## Stored records
***
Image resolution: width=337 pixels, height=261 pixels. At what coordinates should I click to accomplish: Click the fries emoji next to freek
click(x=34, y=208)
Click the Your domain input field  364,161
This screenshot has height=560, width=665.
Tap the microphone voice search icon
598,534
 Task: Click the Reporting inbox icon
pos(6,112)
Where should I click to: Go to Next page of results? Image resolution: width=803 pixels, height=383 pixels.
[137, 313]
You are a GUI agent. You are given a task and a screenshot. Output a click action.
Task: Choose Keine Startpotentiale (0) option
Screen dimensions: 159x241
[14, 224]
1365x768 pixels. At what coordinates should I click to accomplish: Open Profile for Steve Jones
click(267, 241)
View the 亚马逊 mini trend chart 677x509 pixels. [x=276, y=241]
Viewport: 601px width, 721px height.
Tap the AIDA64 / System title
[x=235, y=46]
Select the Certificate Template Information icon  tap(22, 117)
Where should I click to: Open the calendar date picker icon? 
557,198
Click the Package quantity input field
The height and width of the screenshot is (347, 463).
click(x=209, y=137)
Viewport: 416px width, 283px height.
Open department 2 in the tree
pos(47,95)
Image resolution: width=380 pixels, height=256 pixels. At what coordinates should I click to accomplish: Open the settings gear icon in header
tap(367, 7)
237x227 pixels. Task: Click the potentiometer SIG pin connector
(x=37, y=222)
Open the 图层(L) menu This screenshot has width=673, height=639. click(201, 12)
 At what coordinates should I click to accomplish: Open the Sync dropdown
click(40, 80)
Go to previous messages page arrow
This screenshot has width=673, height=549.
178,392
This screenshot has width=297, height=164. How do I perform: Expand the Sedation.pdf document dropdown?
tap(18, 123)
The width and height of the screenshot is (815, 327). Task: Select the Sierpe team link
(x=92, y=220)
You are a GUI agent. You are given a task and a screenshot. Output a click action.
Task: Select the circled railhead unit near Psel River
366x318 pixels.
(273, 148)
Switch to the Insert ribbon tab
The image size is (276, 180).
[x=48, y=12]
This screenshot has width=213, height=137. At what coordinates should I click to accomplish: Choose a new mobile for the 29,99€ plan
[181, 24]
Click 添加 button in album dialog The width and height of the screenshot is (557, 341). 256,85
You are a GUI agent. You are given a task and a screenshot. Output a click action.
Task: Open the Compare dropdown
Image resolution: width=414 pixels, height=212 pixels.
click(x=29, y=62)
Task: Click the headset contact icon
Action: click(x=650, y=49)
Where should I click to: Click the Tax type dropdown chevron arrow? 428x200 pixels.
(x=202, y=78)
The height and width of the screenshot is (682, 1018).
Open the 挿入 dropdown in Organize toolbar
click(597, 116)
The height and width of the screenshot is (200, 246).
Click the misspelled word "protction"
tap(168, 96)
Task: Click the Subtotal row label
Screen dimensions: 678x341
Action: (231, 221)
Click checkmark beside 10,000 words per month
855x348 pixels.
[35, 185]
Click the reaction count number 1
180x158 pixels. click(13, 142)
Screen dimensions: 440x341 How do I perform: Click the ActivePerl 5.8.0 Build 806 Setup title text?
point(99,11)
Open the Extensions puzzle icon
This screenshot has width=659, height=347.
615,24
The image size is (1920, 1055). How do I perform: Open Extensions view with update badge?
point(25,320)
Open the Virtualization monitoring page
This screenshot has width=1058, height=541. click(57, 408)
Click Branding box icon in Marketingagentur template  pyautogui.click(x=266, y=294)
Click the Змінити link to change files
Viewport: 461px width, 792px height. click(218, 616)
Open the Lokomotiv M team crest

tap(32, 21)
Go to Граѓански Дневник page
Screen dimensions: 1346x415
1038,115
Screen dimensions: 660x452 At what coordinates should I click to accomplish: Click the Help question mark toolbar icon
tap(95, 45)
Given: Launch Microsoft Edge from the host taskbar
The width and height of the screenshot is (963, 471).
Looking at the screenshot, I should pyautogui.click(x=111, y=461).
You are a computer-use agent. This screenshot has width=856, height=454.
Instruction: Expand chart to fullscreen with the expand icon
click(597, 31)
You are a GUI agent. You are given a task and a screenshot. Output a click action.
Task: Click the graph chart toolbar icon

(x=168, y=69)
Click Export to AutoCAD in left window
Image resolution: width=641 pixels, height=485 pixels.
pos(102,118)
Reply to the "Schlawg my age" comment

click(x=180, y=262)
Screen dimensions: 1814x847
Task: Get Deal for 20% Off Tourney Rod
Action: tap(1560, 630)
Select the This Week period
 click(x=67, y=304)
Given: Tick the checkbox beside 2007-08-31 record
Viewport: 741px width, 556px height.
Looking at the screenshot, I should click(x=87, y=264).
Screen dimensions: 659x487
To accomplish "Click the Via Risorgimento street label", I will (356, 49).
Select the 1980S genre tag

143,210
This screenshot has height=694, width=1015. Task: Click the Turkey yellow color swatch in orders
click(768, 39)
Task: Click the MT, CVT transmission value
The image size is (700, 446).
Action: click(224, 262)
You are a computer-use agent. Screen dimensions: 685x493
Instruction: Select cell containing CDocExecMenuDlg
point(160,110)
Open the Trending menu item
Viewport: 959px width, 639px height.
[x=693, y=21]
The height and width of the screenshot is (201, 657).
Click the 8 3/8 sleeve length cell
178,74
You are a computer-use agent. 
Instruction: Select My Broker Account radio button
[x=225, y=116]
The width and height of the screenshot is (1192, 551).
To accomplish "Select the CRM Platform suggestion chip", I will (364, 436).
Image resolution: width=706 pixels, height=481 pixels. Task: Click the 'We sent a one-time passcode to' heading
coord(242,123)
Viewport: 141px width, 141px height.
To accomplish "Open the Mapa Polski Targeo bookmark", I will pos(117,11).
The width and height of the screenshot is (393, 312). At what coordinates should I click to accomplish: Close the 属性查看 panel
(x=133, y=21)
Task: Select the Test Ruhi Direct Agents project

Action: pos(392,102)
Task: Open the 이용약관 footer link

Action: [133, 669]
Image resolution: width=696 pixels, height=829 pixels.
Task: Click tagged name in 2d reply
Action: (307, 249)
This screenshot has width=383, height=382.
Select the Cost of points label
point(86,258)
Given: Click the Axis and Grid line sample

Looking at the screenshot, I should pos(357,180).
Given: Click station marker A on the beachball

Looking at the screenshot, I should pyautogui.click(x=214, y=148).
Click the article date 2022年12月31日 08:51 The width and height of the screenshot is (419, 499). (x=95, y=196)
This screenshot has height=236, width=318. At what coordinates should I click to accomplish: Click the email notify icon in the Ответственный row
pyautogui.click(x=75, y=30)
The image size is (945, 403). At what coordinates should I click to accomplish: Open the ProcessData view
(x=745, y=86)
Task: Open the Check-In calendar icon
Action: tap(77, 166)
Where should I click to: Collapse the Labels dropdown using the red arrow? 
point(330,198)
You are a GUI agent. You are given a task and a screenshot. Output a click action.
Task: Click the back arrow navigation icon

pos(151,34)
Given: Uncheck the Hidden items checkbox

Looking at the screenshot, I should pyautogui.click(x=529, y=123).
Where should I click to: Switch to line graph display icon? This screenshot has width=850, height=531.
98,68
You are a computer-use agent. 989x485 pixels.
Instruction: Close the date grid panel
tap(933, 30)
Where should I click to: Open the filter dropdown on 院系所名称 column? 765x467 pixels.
***
## What the task asks
Each entry shown above is to be duplicated exactly.

## Expected answer
Image resolution: width=337 pixels, height=261 pixels. At what coordinates should I click to accomplish: Click the fries emoji next to freek
click(x=34, y=208)
Click the Your domain input field  364,161
This screenshot has height=560, width=665.
Tap the microphone voice search icon
598,534
 Task: Click the Reporting inbox icon
pos(6,112)
Where should I click to: Go to Next page of results? Image resolution: width=803 pixels, height=383 pixels.
[137, 313]
You are a GUI agent. You are given a task and a screenshot. Output a click action.
Task: Choose Keine Startpotentiale (0) option
Screen dimensions: 159x241
[14, 224]
1365x768 pixels. At what coordinates should I click to accomplish: Open Profile for Steve Jones
click(267, 241)
View the 亚马逊 mini trend chart 677x509 pixels. [x=276, y=241]
Viewport: 601px width, 721px height.
Tap the AIDA64 / System title
[x=235, y=46]
Select the Certificate Template Information icon  tap(22, 117)
Where should I click to: Open the calendar date picker icon? 
557,198
Click the Package quantity input field
The height and width of the screenshot is (347, 463).
click(x=209, y=137)
Viewport: 416px width, 283px height.
Open department 2 in the tree
pos(47,95)
Image resolution: width=380 pixels, height=256 pixels. At what coordinates should I click to accomplish: Open the settings gear icon in header
tap(367, 7)
237x227 pixels. Task: Click the potentiometer SIG pin connector
(x=37, y=222)
Open the 图层(L) menu This screenshot has width=673, height=639. click(201, 12)
 At what coordinates should I click to accomplish: Open the Sync dropdown
click(40, 80)
Go to previous messages page arrow
This screenshot has width=673, height=549.
178,392
This screenshot has width=297, height=164. How do I perform: Expand the Sedation.pdf document dropdown?
tap(18, 123)
The width and height of the screenshot is (815, 327). Task: Select the Sierpe team link
(x=92, y=220)
You are a GUI agent. You are given a task and a screenshot. Output a click action.
Task: Select the circled railhead unit near Psel River
366x318 pixels.
(273, 148)
Switch to the Insert ribbon tab
The image size is (276, 180).
[x=48, y=12]
This screenshot has width=213, height=137. At what coordinates should I click to accomplish: Choose a new mobile for the 29,99€ plan
[181, 24]
Click 添加 button in album dialog The width and height of the screenshot is (557, 341). 256,85
You are a GUI agent. You are given a task and a screenshot. Output a click action.
Task: Open the Compare dropdown
Image resolution: width=414 pixels, height=212 pixels.
click(x=29, y=62)
Task: Click the headset contact icon
Action: click(x=650, y=49)
Where should I click to: Click the Tax type dropdown chevron arrow? 428x200 pixels.
(x=202, y=78)
The height and width of the screenshot is (682, 1018).
Open the 挿入 dropdown in Organize toolbar
click(597, 116)
The height and width of the screenshot is (200, 246).
Click the misspelled word "protction"
tap(168, 96)
Task: Click the Subtotal row label
Screen dimensions: 678x341
Action: (231, 221)
Click checkmark beside 10,000 words per month
855x348 pixels.
[35, 185]
Click the reaction count number 1
180x158 pixels. click(13, 142)
Screen dimensions: 440x341 How do I perform: Click the ActivePerl 5.8.0 Build 806 Setup title text?
point(99,11)
Open the Extensions puzzle icon
This screenshot has width=659, height=347.
615,24
The image size is (1920, 1055). How do I perform: Open Extensions view with update badge?
point(25,320)
Open the Virtualization monitoring page
This screenshot has width=1058, height=541. click(57, 408)
Click Branding box icon in Marketingagentur template  pyautogui.click(x=266, y=294)
Click the Змінити link to change files
Viewport: 461px width, 792px height. click(218, 616)
Open the Lokomotiv M team crest

tap(32, 21)
Go to Граѓански Дневник page
Screen dimensions: 1346x415
1038,115
Screen dimensions: 660x452 At what coordinates should I click to accomplish: Click the Help question mark toolbar icon
tap(95, 45)
Given: Launch Microsoft Edge from the host taskbar
The width and height of the screenshot is (963, 471).
Looking at the screenshot, I should pyautogui.click(x=111, y=461).
You are a computer-use agent. This screenshot has width=856, height=454.
Instruction: Expand chart to fullscreen with the expand icon
click(597, 31)
You are a GUI agent. You are given a task and a screenshot. Output a click action.
Task: Click the graph chart toolbar icon

(x=168, y=69)
Click Export to AutoCAD in left window
Image resolution: width=641 pixels, height=485 pixels.
pos(102,118)
Reply to the "Schlawg my age" comment

click(x=180, y=262)
Screen dimensions: 1814x847
Task: Get Deal for 20% Off Tourney Rod
Action: tap(1560, 630)
Select the This Week period
 click(x=67, y=304)
Given: Tick the checkbox beside 2007-08-31 record
Viewport: 741px width, 556px height.
Looking at the screenshot, I should click(x=87, y=264).
Screen dimensions: 659x487
To accomplish "Click the Via Risorgimento street label", I will (356, 49).
Select the 1980S genre tag

143,210
This screenshot has height=694, width=1015. Task: Click the Turkey yellow color swatch in orders
click(768, 39)
Task: Click the MT, CVT transmission value
The image size is (700, 446).
Action: click(224, 262)
You are a computer-use agent. Screen dimensions: 685x493
Instruction: Select cell containing CDocExecMenuDlg
point(160,110)
Open the Trending menu item
Viewport: 959px width, 639px height.
[x=693, y=21]
The height and width of the screenshot is (201, 657).
Click the 8 3/8 sleeve length cell
178,74
You are a computer-use agent. 
Instruction: Select My Broker Account radio button
[x=225, y=116]
The width and height of the screenshot is (1192, 551).
To accomplish "Select the CRM Platform suggestion chip", I will (364, 436).
Image resolution: width=706 pixels, height=481 pixels. Task: Click the 'We sent a one-time passcode to' heading
coord(242,123)
Viewport: 141px width, 141px height.
To accomplish "Open the Mapa Polski Targeo bookmark", I will pos(117,11).
The width and height of the screenshot is (393, 312). At what coordinates should I click to accomplish: Close the 属性查看 panel
(x=133, y=21)
Task: Select the Test Ruhi Direct Agents project

Action: pos(392,102)
Task: Open the 이용약관 footer link

Action: [133, 669]
Image resolution: width=696 pixels, height=829 pixels.
Task: Click tagged name in 2d reply
Action: (307, 249)
This screenshot has width=383, height=382.
Select the Cost of points label
point(86,258)
Given: Click the Axis and Grid line sample

Looking at the screenshot, I should pos(357,180).
Given: Click station marker A on the beachball

Looking at the screenshot, I should pyautogui.click(x=214, y=148).
Click the article date 2022年12月31日 08:51 The width and height of the screenshot is (419, 499). (x=95, y=196)
This screenshot has height=236, width=318. At what coordinates should I click to accomplish: Click the email notify icon in the Ответственный row
pyautogui.click(x=75, y=30)
The image size is (945, 403). At what coordinates should I click to accomplish: Open the ProcessData view
(x=745, y=86)
Task: Open the Check-In calendar icon
Action: tap(77, 166)
Where should I click to: Collapse the Labels dropdown using the red arrow? 
point(330,198)
You are a GUI agent. You are given a task and a screenshot. Output a click action.
Task: Click the back arrow navigation icon

pos(151,34)
Given: Uncheck the Hidden items checkbox

Looking at the screenshot, I should pyautogui.click(x=529, y=123).
Where should I click to: Switch to line graph display icon? This screenshot has width=850, height=531.
98,68
You are a computer-use agent. 989x485 pixels.
Instruction: Close the date grid panel
tap(933, 30)
Where should I click to: Open the filter dropdown on 院系所名称 column? 765x467 pixels.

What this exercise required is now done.